During its tenure, TikTok has been heralded as the free online version of Masterclass, an American online subscription platform, where students can access tutorials and lectures pre-recorded by various experts. However, TikTok stands in stark contrast to the site with its educational content being user-generated by unverified content creators. For workplace learning, this kind of user-led content curation is potentially dangerous as misinformation can spread fast, and inaccurate information being venerated as expert content could have disastrous repercussions in the workplace. We only need to look at recent scandals surrounding the well-known cosmetics brand Loreal, where a product was mismarketed by an ‘influencer’ on TikTok, to see the kind of reputational damage organisations can receive as a result.
The concept of social learning and learner-generated content is powerful and does have a place within workplace learning. However, it’s crucial that shared content is curated and cultivated by L&D to provide learners with a verified source of information. This could be achieved through managing employee sharing sites such as Yammer or designating SMEs as learning ‘champions’ to involve them in the approval process.
How are these factors shaping the digital learning landscape?

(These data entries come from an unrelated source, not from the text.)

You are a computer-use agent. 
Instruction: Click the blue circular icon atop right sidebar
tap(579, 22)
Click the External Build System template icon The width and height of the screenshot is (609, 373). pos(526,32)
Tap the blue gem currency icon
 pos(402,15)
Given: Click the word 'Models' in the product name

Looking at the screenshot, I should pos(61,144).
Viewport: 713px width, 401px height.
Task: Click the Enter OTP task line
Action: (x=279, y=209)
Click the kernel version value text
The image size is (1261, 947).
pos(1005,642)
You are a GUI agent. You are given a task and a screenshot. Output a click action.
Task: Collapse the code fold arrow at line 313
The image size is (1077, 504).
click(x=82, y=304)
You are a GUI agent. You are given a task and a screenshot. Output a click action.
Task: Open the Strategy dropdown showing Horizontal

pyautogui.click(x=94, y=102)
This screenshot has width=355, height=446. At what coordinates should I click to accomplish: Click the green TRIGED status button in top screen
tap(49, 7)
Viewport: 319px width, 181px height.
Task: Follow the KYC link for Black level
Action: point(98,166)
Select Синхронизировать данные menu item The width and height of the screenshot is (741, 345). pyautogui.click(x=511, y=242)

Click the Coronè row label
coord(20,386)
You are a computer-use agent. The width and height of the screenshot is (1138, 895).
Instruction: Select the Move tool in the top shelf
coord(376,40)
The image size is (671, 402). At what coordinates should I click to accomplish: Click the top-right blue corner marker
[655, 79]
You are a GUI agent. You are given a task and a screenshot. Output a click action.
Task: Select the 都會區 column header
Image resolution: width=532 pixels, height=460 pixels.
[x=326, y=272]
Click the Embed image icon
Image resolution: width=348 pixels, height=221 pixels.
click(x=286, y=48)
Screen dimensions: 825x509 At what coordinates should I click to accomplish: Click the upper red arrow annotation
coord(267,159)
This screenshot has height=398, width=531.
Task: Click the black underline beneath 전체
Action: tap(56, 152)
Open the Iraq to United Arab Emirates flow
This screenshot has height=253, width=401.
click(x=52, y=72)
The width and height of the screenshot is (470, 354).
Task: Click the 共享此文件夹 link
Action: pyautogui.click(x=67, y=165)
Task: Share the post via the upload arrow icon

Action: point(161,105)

TikTok brings engaging and relevant bite-sized digital learning to the sector in a way that social media platforms haven’t done before. The social platform has created a worldwide learning culture with effects that are seeping into the broader learning sphere and industry. There is so much we can take from TikTok in creating engaging learning. However, I’m not saying we all need to jump headfirst into social media and move away from traditional elearning completely. There are areas of social media based learning that the L&D industry needs to be wary of when translating these practices into the workplace.
Still, it is important that we can bring aspects of currents trends into L&D and learn from social media to maintain the engagement of our learners. There is a clear demand for an effective blend of traditional elearning with newer approaches like microlearning and point-of-need learning, to create immersive learning experiences for employees. By leveraging both, we can create compelling, engaging training that delivers impact and long-lasting behavioural change.
When shaping the future of digital learning, TikTok teaches us the importance of directly responding to users’ preferences for accessibility and collaborative learning. Additionally, it highlights the significance of delivering accurate information in a format that optimises learning and behaviour change.